M&A関連ビジネスの中でも特にFAと呼ばれるアドバイザー業務は、買収価格の一定率という形で報酬を得る成功報酬契約を結ぶことが多く、大型の案件が纏まると巨額の報酬を手にすることが出来る構図となっています。
M&A業界は年収もさることながら平均年収が低いことも特徴的です。
1位のGCA株式会社はなんと平均年齢37.2歳で平均年収2,139万円となっており、 2位のM&Aキャピタルパートナーズ株式会社も平均年齢31.1歳で平均年収1,905万円という数字をたたき出しています。
M&Aの当事会社にとっては統合日であるDay1からが本当の意味でのスタートですが、 M&AアドバイザーであるFAは、Day1以前に置かれるクロージング日までが仕事ですのでモチベーションを維持する時間軸が決定的に違います。 日本企業のM&Aの成功率は10%~50%程度と言われたりしますが、、、この辺語り出すと長くなるのでまた今度にすることにします。
平均年収のデータソース
上場企業の平均年収は有価証券報告書を見れば記載されています。
有価証券報告書というのは、金融商品取引法が有価証券の発行者に対して提出を要求しているもので、決算ごとに年1回の有価証券報告書と四半期ごと年3回の四半期報告書のことを指します。 四半期報告書と有価証券報告書は情報量が大きく異なっており、平均年収の開示が求められているのは有価証券報告書だけですので、企業の平均年収は年1回の頻度で更新された情報が開示されます。
有価証券報告書を入手したければ、各社のホームページのIRコーナーか、Edinetからダウンロードすることが出来ます。
ちなみに、たまに誤解されている方がいますが、この平均年収というのは、あくまでも上場企業本体の従業員に関しての平均年収で、企業グループの平均年収ではありません。
特に昨今では、少数精鋭が所属する持株会社(~ホールディング、~ホールディングスというのは基本的に持株会社です)を上場させ、多数の従業員が所属する事業会社はその子会社であることも多く、実は有価証券報告書の平均年収は実体を表していないことも多々ありますのでその点は注意が必要です。
大企業やそのグループ会社についての年収情報を得たいのであれば、Vorkersなどの民間の口コミサイトの方がより真実に近い数字を持っているように思います。
有価証券報告書に一言モノ申す
私は一年中有価証券報告書と格闘している人間の一人だと思いますが、実は有価証券報告書には結構誤植があります。

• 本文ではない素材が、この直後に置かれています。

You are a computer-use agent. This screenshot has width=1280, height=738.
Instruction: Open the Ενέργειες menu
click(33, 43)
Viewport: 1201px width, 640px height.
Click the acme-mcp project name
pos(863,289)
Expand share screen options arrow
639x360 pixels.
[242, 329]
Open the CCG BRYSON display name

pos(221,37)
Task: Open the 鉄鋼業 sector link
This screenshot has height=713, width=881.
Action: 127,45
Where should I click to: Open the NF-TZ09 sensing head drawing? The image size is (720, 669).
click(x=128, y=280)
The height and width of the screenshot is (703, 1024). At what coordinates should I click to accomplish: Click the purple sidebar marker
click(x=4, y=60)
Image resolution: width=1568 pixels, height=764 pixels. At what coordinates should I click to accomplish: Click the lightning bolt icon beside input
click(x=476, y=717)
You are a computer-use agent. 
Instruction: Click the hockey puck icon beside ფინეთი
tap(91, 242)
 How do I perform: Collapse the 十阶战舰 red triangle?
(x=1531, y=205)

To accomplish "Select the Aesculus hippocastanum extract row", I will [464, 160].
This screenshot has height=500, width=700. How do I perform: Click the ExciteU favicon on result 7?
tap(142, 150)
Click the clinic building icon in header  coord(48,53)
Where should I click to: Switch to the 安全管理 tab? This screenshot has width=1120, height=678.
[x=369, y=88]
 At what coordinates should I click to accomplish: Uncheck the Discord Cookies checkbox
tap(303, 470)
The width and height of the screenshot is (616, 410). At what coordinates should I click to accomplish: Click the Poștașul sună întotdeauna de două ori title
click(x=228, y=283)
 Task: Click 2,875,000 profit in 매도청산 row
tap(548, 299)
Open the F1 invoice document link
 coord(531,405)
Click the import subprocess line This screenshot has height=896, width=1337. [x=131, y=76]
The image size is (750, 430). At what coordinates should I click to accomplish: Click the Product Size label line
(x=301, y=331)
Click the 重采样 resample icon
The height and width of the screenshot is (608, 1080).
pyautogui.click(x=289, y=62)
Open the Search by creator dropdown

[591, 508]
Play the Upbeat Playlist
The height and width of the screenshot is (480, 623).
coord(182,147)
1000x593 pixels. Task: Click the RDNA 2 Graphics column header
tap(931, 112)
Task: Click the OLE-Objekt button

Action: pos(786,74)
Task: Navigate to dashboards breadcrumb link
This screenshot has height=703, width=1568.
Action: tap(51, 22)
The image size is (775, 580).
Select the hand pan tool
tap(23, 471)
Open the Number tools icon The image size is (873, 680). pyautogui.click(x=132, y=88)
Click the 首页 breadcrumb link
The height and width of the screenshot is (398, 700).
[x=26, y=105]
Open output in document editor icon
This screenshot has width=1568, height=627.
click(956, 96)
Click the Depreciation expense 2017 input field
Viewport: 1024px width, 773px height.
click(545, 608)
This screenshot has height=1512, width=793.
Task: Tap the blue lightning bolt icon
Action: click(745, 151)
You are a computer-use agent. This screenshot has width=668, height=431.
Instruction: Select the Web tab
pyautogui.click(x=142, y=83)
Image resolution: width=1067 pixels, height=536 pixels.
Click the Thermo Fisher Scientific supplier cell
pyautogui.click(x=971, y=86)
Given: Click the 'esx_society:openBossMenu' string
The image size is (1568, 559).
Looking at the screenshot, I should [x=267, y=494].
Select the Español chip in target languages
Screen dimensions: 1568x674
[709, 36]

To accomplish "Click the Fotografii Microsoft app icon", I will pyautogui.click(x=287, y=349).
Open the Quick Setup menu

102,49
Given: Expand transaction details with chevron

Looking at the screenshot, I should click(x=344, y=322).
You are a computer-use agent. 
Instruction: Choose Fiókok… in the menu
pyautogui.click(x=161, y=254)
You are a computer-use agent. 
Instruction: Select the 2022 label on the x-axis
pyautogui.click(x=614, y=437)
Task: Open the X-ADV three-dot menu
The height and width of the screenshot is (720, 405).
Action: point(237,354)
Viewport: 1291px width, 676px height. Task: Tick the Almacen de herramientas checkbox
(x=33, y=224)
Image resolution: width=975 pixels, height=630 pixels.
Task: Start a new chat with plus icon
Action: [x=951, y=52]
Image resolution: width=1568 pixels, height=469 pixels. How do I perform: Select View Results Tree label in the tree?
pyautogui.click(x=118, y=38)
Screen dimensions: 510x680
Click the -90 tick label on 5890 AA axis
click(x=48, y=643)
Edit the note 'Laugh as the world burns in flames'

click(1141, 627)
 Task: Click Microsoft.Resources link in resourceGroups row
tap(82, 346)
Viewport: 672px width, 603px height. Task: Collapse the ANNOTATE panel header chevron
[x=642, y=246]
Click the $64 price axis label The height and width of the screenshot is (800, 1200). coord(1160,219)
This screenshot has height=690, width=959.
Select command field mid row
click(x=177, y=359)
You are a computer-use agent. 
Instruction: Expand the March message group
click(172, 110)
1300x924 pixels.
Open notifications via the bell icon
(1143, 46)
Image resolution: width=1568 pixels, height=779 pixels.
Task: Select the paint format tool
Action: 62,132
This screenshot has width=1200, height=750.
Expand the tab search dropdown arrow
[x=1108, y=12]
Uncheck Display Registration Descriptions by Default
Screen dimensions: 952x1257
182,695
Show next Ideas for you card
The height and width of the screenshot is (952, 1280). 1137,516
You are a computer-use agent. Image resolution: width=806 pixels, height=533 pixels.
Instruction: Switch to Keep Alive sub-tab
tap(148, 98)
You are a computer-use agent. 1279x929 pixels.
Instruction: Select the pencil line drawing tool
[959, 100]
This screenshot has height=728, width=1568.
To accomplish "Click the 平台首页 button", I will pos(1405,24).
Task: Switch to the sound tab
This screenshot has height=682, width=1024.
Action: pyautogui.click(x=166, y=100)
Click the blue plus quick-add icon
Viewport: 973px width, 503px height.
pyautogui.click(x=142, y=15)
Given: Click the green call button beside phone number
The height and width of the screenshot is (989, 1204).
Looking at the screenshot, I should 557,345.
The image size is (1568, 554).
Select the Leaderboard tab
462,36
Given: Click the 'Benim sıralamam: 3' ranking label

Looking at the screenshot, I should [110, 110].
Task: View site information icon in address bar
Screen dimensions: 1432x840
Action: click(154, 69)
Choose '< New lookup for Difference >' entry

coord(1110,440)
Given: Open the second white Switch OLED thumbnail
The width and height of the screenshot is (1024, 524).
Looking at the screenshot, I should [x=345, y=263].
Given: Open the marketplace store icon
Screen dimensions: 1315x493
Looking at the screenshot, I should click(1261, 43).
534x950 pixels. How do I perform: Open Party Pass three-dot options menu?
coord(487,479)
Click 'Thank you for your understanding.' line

確かに有価証券報告書はいわゆる財務諸表部分を除くと会計監査人(監査法人等)の監査範囲外ですし、こと電子開示されるXBRLについては全体が監査範囲外ではありますが、年に両手に届くぐらい、余りにも単純なミスが含まれていることがあります。
例えば、どこの会社かは伏せますが、次のような情報がEdinetを通じて実際に開示されています。
平均年収62億円って、、、あらゆる手段を尽くして1年だけ入社したいです。
また、次のような会社もあります。
こちらは持株会社ですので、事業会社と兼務で別の給料が支払われている可能性もゼロではないですが、年収36万円では私はやっていけません。
といった感じで、今回は平均年収の箇所だけの「一言」でしたが、他の開示箇所でもたまにこの種のケアレスミス(?)を目にします。
企業内で開示業務に関わっている方々は、非常にタイトなスケジュールの中で昼夜奮闘されていることと推察しますが、 利用者の意思決定に資する価値ある情報を提供するため、最後の通しチェックを行っていただくよう、何卒宜しくお願い致します。